『ゆきはるさま~ゆきはるさま~』
またどこからか妙な女の子の声がしてきた。
「おわすれですか~ゆきはるさま~佐藤めぐみと申します~」
「こんどは何だ?佐藤めぐみ?知らないなー」
なぜか霊界の方々はダミ声の妖怪や悪霊を含め、言葉使いが丁寧だ。
『小学校二年生の時に一緒だった~佐藤めぐみで~ございます~』
「え、めぐみって・・・」
——————私はだんだん思い出してきた————————————————
そういえば、現在西東京市にある中原小学校の二年生の時にクラスで一緒だった、あのどんくさかっためぐみちゃん?・・・
体育の時間、ブルマを忘れてパンツ姿で体操してたっけ・・・
それから教室で大きなオナラをしてみんなに笑われ、ブチキレて大暴れした子・・・
なんとも怨霊の方から昔話を思い出させられるとは、これもまったく奇妙な話である。
それとこんな事も思い出してきた・・・遠足の時、山道のくだりを歩いていると急にめぐみちゃんが私の前を走り出し、突然崖に落ちて「キャーッ!誰かたすけてー!」と言って木にしがみついてぶらさがっていた事を・・・
「全くどんくさいヤツだなあ・・・」と思って見ていたらガキ大将のクラスメイトが助け出したっけ」
『なんてひどいことを言うのでございますか~私は悲しゅう~ございます~私はゆきはるさまに助けて頂きたくて~小芝居を打ったのでございます~』と。
——————-そういうことだったのか・・・—————————
「ごめんごめん」
——–いけない いけない、私は宗三としての精神改革修行中の身であった。全ての私の思考はお見通しだったのである———————————————-
私はさらに佐藤めぐみの事を思い出してきた。そういえば仲は良かった。
ただ話していて楽しく、友達として一緒に下校していた。特には異性として好意は持ってはいなかったが、小学校の帰り道は反対方向であるにもかかわらず、毎日自宅のあるひばりヶ丘団地の3階、玄関前まで送っていた。
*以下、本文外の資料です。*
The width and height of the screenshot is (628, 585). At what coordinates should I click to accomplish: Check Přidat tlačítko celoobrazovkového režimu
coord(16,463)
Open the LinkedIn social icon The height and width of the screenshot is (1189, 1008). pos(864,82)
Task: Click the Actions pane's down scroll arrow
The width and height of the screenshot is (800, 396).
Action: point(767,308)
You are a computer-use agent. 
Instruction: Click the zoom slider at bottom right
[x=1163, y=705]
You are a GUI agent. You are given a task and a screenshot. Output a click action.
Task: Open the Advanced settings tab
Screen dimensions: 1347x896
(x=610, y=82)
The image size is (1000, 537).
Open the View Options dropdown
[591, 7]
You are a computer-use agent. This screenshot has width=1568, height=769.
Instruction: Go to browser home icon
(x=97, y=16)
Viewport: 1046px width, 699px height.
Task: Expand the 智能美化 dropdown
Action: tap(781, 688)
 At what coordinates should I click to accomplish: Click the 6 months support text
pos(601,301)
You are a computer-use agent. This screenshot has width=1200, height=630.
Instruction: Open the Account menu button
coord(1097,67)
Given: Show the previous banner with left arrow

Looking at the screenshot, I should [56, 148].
担任の先生やめぐみちゃんのお母さんからも「二人共仲が良いのねぇ」と笑われたが、当時の私には意味もわからずピンとこなかった。
また学校の帰り道、公園にあるトンネル状の遊具の中でめぐみちゃんからキスを迫られ、びっくりしてその場からあわてて逃げ出した事があったっけ。
多分あの頃は女子はませていたが、男子は同じ年齢でも性意識の成長は女子よりも遅く、全く女子に興味などなかったように思う。
そして私は小学三年に上がる時、めぐみちゃんには特に何も告げず、居住地域の関係でそのまま埼玉県新座市の片山小学校に転校した。
めぐみちゃんの話はさらに続いた。
私が転校して間もなく、それが悲しくて団地の三階の窓から飛び降り自殺したと言う。私は全く知りもしなかったが、それからは自殺した罪で成仏が叶わず、常に私にとり憑いていたそうだ。
「ごめんなさい、ごめんなさい、私のせいで自殺に追い込んでしまったのですね、私は精神改革の修行をしてめぐみ様を必ず成仏させてあげます、お許しください、お許しくださいめぐみ様~めぐみ様~」
————私はまたわんわんと泣きながら手には数珠を掛け————————-
「私が思ったことは全てお見通しなのでございますね、めぐみ様~
めぐみ様~あなたは何と、おこころのお美しいお方でございましょうか~本心でございます~これは本心でございます~心の底からそう思うのでございます~」と。
私は一生懸命に心の底から、そう本気になって思い込もうと必死になって精神改革の修行、仏教で云えば観法を真剣に行じ、心を清めていったのである。
今になって考えればこれも全くバカバカしい話ではあるが、そこには本当にめぐみちゃんの怨霊がいると思い込み、またスタジオ内をグルグル~グルグル~と回りだしたのである。